# THE PROBLEM
Extend the passage on new nuclear reactor designs, picking up right after its final sentence and keeping its tone and subject.

# SOURCE TEXT
But, she adds, the industry's emerging reactor designs appear to address some issues. In addition, the industry "seems to be coalescing around a small number of standard designs," compared with its current collection of 104 essentially custom reactors. Such standardization could make it cheaper to build them and easier to train people to operate them.

The latest designs likely to hit the grid come from US manufacturers Westinghouse and General Electric, as well as foreign companies such as Areva in France.

These designs make extensive use of natural processes, such as convection and gravity, in their emergency cooling systems instead of the mammoth pumps and series of valves found in older reactors, which are prone to failure or operator error, says Per Peterson, who chairs the nuclear engineering department at the University of California at Berkeley. Only a small number of battery-operated valves need to open for the emergency cooling systems to kick in. The combination not only reduces the amount of internal plumbing at the plant, he says, it also reduces the need for diesel generators that keep the cooling system operating in case the plant is shut down for maintenance or an emergency.

Overall, "the new, simplified designs eliminate an enormous amount of equipment inside the reactor building," he says. That reduction leads to plants that are much cheaper to build and maintain, he adds. These designs first emerged about four years ago as "third-generation" designs. They have evolved into what many are calling third-generation-plus designs.

In January, the US signed a cooperative agreement with Japan, Canada, France, and Britain to begin development of fourth-generation designs that use a variety of exotic materials - liquid sodium, molten salt, lead, or helium gas - as coolants. Fuel for some of these designs comes in the form of assemblies filled with coated uranium pellets, each about half a millimeter across. Coatings would be designed to withstand high temperatures in case a reactor loses coolant, thus providing a first line of defense against leaks.

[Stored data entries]
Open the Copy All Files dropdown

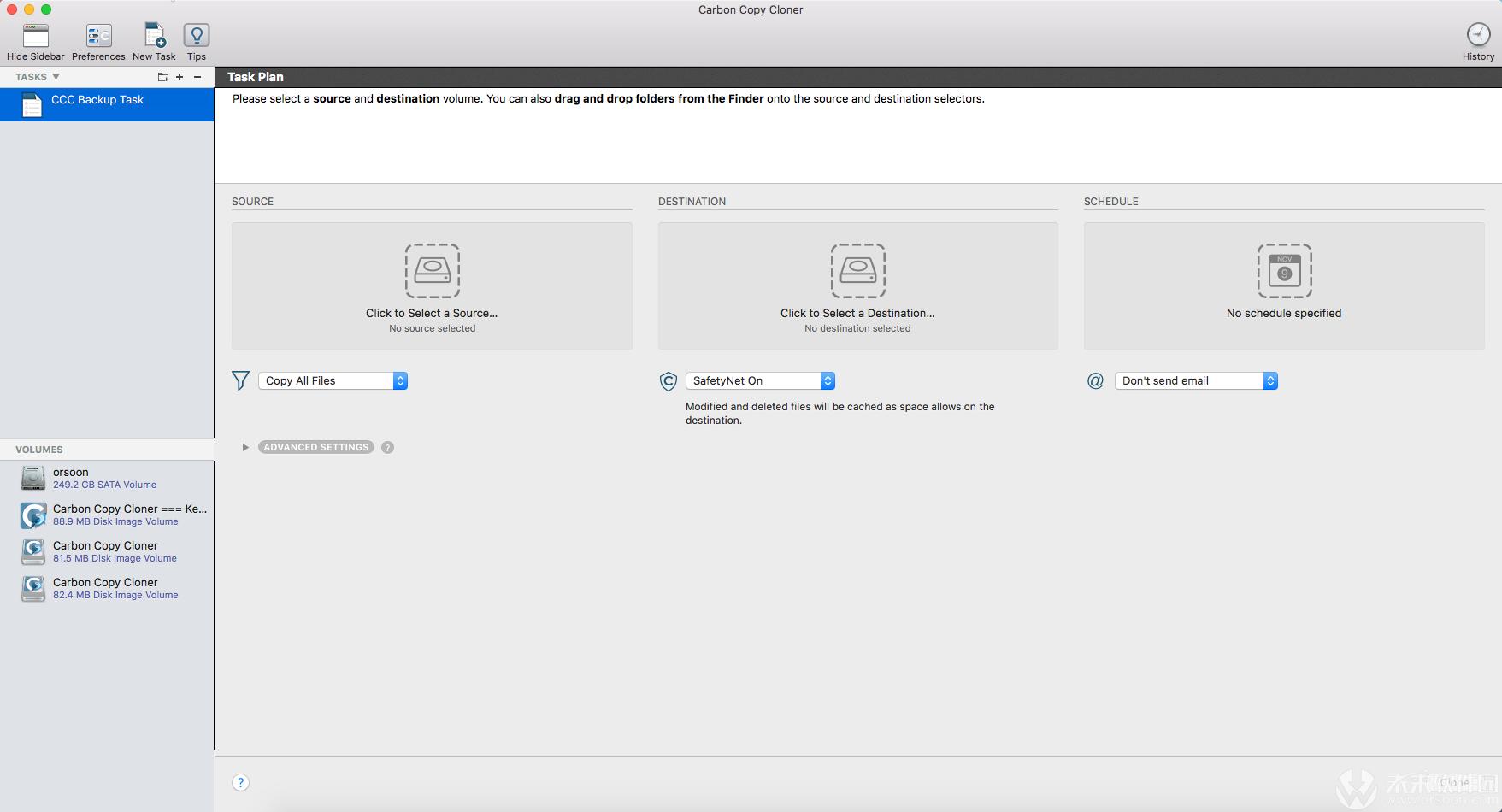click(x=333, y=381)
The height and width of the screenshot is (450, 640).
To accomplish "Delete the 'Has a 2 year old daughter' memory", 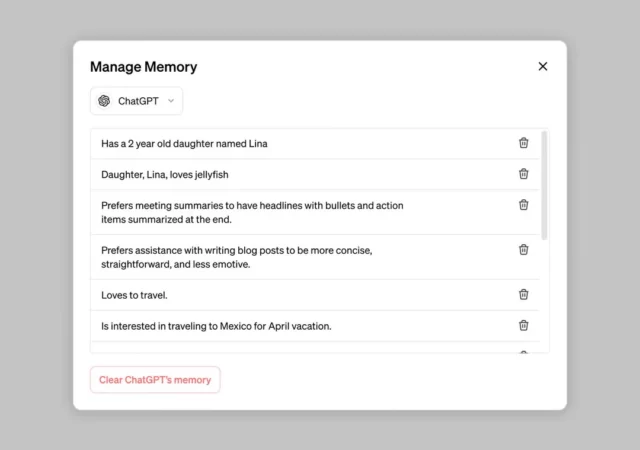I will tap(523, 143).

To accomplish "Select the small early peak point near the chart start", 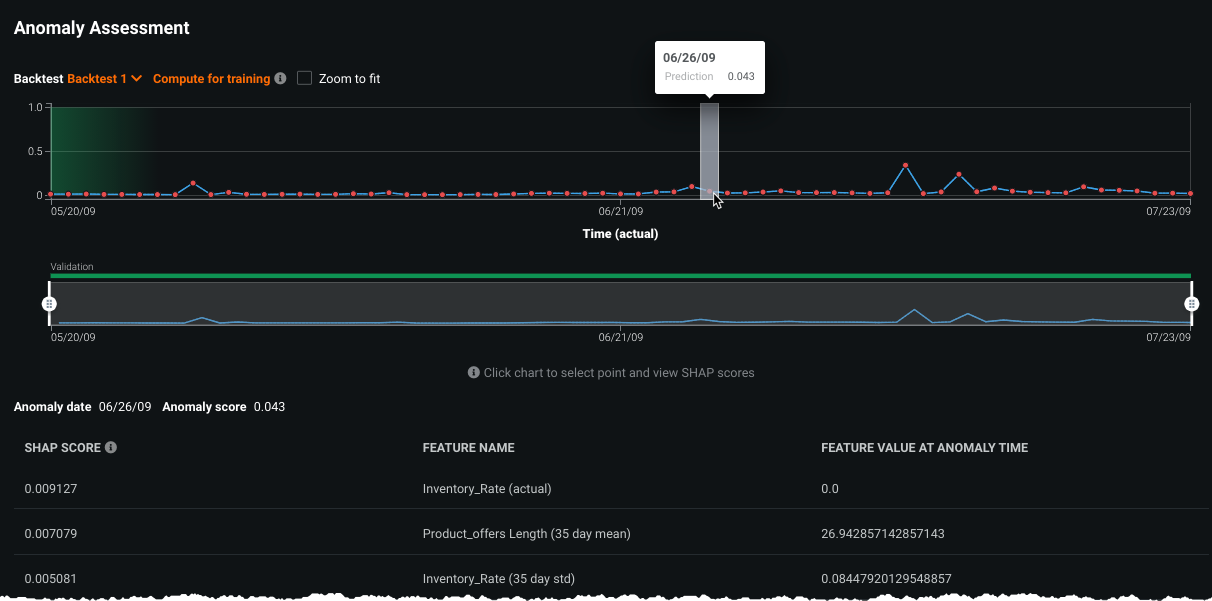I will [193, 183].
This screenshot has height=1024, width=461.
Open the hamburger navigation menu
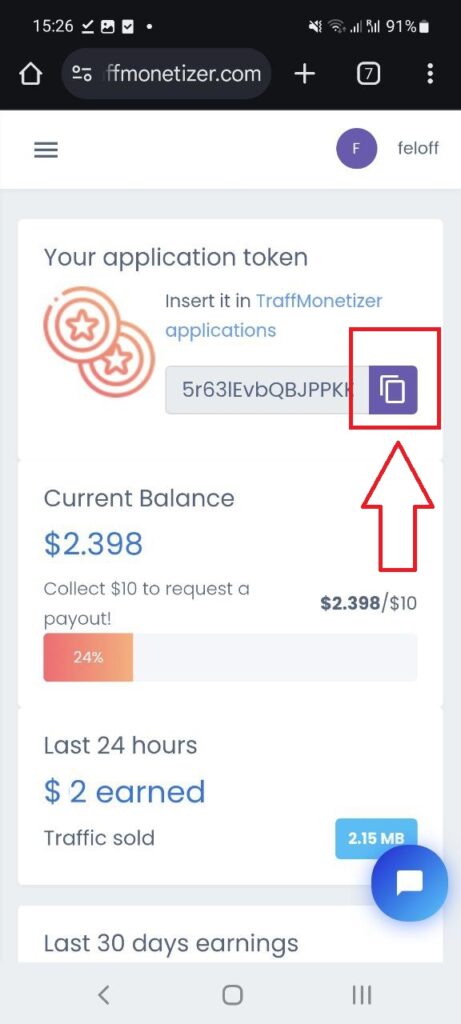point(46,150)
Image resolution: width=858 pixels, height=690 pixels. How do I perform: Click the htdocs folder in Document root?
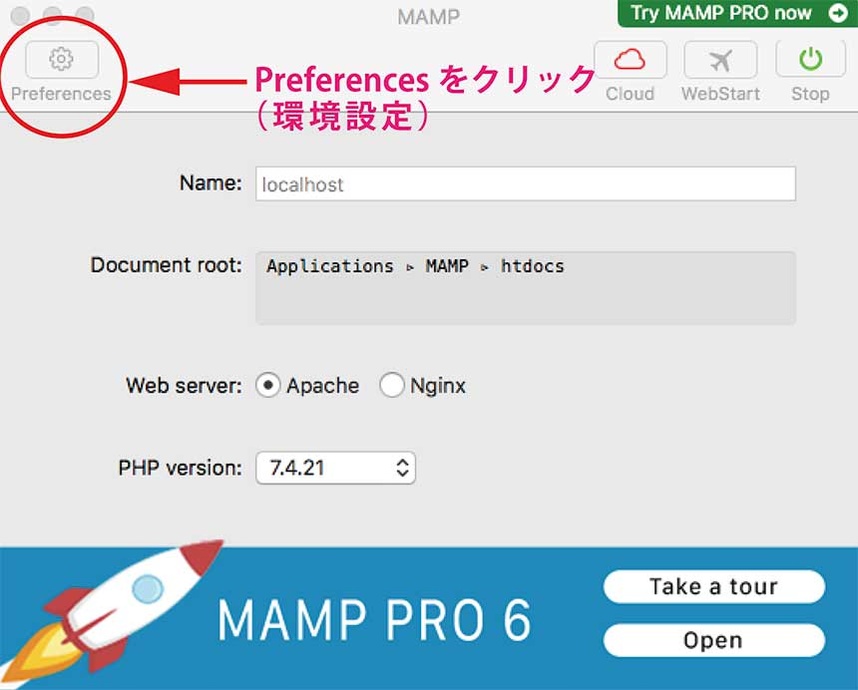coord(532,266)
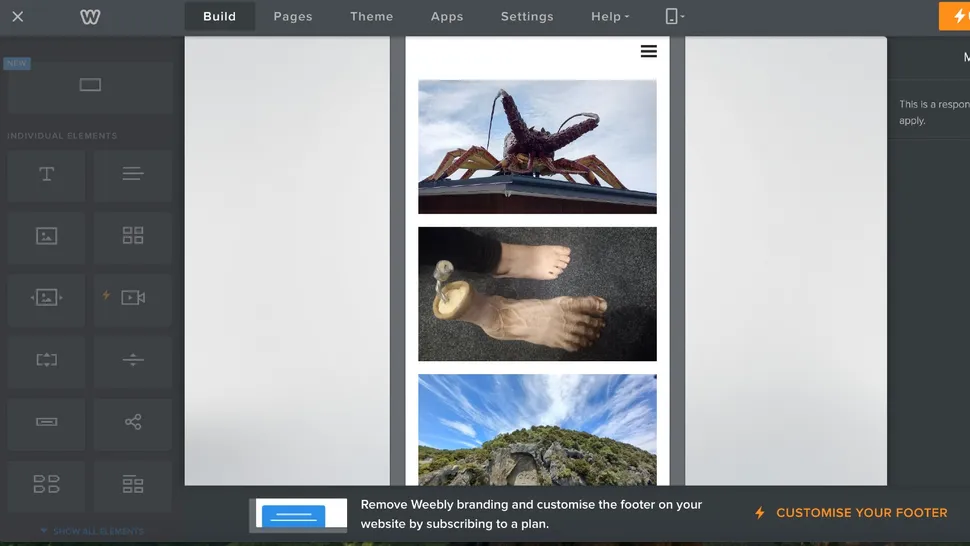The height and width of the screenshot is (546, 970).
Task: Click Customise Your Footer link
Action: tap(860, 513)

# RESULT OF THIS EXERCISE
As part of this effort, the US is working on a high-temperature reactor using a helium coolant, says Kathryn McCarthy at the Idaho National Laboratory near Idaho Falls. The reactor would use the pellet-like fuel and materials that turn the laws of physics into an automatic shutdown mechanism if the reactor loses its coolant.

The design, which aims to sustain sufficiently high temperatures to produce hydrogen as well, will push the envelope on new materials that can withstand the harsh environment, she acknowledges. From the range of reactor concepts being examined by the international group, which also includes Argentina, Brazil, the European Union, South Africa, South Korea, and Switzerland, the DOE hopes to narrow the choices by 2012, then settle on one or two standard designs.

Many remain skeptical that new reactors will solve many of nuclear energy's current conundrums. For one thing, many of these designs could be run as breeder reactors, generating plutonium as a byproduct and thus raising nuclear-weapons proliferation concerns.

Moreover, reliance on passive systems could undermine the multilayer, defense-in-depth approach to radiation containment, says Edwin Lyman, a scientist with the Union of Concerned Scientists. "We're still learning about how stainless steel degrades" in current reactors.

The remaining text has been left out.